The Selective Service’s Dirty Little Secret



In 1977, Eric and Greg Hentzel cheated ice cream chain Farrell’s Ice Cream Parlor when they offered free sundaes on birthdays by making up a boy, Johnny Klomberg. In 1984, the Hentzel family received a Selective Services reminder that it was almost time for little Johnny to register for the draft. The problem was, there was no Johnny Klomberg living at that address, or anywhere else. The Hentzel boys’ dad didn't think it was right that a kids' "free ice cream" list should be turned into a Selective Service name harvesting opportunity. At the time, young men were required to register with the Selective Service within 30 days of turning 18, with failure to register punishable by a $250,000 fine or up to 5 years in jail. Selective Service didn't see anything wrong with what they were doing.

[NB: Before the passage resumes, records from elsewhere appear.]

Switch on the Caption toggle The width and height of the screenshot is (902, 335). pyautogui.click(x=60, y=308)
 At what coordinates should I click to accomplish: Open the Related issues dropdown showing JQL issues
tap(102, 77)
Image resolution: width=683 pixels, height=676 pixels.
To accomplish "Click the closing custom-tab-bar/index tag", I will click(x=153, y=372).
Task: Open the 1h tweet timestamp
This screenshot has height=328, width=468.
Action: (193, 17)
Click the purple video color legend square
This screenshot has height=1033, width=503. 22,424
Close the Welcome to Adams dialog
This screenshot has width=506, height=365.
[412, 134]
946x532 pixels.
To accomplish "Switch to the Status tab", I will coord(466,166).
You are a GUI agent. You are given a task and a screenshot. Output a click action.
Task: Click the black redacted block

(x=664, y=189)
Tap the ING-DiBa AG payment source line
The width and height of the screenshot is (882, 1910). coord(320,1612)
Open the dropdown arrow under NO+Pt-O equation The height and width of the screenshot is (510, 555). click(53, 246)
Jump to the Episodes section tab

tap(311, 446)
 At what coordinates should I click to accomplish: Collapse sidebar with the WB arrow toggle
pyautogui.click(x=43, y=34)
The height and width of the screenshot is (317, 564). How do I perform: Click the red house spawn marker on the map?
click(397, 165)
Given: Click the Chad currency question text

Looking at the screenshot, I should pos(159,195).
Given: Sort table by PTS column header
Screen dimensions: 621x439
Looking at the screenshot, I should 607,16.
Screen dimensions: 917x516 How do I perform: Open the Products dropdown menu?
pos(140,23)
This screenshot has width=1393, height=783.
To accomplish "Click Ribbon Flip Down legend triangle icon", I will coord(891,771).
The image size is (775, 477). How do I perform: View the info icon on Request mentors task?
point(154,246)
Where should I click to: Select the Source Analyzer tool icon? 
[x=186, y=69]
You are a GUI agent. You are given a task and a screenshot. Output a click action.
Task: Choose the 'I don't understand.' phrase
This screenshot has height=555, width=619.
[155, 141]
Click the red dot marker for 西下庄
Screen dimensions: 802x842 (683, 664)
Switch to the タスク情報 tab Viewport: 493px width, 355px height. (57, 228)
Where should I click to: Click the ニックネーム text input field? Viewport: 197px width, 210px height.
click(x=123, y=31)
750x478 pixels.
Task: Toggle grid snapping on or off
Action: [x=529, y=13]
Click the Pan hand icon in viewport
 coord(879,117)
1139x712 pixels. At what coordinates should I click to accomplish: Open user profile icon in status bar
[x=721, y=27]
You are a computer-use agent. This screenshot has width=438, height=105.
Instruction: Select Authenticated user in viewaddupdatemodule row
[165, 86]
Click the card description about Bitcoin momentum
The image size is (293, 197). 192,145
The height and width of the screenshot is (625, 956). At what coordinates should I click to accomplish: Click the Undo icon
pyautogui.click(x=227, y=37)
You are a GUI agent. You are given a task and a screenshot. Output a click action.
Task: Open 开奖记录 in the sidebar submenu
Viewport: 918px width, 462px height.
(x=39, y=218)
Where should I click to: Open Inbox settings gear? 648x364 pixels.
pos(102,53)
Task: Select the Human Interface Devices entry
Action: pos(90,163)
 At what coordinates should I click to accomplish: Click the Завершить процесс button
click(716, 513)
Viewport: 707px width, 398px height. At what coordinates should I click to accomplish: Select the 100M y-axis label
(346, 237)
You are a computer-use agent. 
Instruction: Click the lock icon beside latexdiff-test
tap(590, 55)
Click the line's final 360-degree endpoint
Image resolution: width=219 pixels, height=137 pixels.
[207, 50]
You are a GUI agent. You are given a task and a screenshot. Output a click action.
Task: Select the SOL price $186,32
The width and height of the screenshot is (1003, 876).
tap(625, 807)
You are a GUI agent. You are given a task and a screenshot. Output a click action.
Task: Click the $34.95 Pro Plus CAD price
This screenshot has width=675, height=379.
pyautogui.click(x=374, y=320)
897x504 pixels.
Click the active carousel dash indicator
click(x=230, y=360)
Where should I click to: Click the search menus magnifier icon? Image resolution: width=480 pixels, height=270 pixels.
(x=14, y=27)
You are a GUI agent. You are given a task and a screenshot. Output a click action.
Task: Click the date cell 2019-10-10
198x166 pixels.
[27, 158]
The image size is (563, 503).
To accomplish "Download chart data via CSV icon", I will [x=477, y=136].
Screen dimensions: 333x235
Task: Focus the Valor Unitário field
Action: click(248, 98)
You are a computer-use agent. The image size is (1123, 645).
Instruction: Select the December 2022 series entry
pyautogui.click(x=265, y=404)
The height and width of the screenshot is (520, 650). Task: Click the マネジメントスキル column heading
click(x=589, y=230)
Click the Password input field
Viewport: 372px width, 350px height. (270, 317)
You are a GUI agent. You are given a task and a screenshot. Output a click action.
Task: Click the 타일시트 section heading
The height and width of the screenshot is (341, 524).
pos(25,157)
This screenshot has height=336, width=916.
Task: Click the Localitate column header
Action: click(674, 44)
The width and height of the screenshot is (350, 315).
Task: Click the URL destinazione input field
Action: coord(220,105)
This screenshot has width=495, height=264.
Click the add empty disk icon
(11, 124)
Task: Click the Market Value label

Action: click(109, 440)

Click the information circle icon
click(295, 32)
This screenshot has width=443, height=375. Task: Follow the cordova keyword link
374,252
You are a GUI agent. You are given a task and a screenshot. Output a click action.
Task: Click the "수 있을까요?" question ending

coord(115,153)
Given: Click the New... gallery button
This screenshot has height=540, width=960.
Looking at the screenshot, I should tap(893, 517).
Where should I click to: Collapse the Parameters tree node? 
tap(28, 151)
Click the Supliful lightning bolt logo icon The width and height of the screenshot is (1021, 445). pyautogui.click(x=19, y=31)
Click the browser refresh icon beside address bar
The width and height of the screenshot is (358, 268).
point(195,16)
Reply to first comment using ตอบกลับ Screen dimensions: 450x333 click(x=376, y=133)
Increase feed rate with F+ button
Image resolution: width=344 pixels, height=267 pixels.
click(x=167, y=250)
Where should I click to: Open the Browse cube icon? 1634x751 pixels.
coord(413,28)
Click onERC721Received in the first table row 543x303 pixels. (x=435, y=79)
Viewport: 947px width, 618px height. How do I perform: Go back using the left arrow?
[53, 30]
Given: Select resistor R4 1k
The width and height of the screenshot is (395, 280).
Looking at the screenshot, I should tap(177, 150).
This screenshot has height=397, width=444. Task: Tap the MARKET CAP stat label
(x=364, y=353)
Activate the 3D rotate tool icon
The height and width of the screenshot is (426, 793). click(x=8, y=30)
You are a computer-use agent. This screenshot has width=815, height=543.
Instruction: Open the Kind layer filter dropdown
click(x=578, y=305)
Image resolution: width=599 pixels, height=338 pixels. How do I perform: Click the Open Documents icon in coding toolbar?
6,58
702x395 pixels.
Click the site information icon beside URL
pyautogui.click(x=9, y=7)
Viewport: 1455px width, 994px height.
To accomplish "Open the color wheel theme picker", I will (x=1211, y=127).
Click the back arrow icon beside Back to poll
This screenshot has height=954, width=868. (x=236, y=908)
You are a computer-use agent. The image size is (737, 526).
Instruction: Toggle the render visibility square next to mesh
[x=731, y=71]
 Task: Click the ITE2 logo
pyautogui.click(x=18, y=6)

Nonetheless, news of the ice cream parlor's birthday club mailing list being used to enforce registration struck a number of people as just plain wrong. After public pressure, Selective Service was forced to acknowledge that in 1983 it paid a mailing list broker $5,687 for 167,000 names of other birthday club boys who would be turning 18 that year so that it could remind them to register. Farrell’s was outraged to discover its list had been passed to the government without permission. The list broker, George Mann Associates of New Jersey, acknowledged that it had allowed Selective Service to buy the list without first checking with Farrell's. When this transaction came to light, Selective Service threw out the names it had harvested. The moral of this story is: Be careful what you sign your child up for.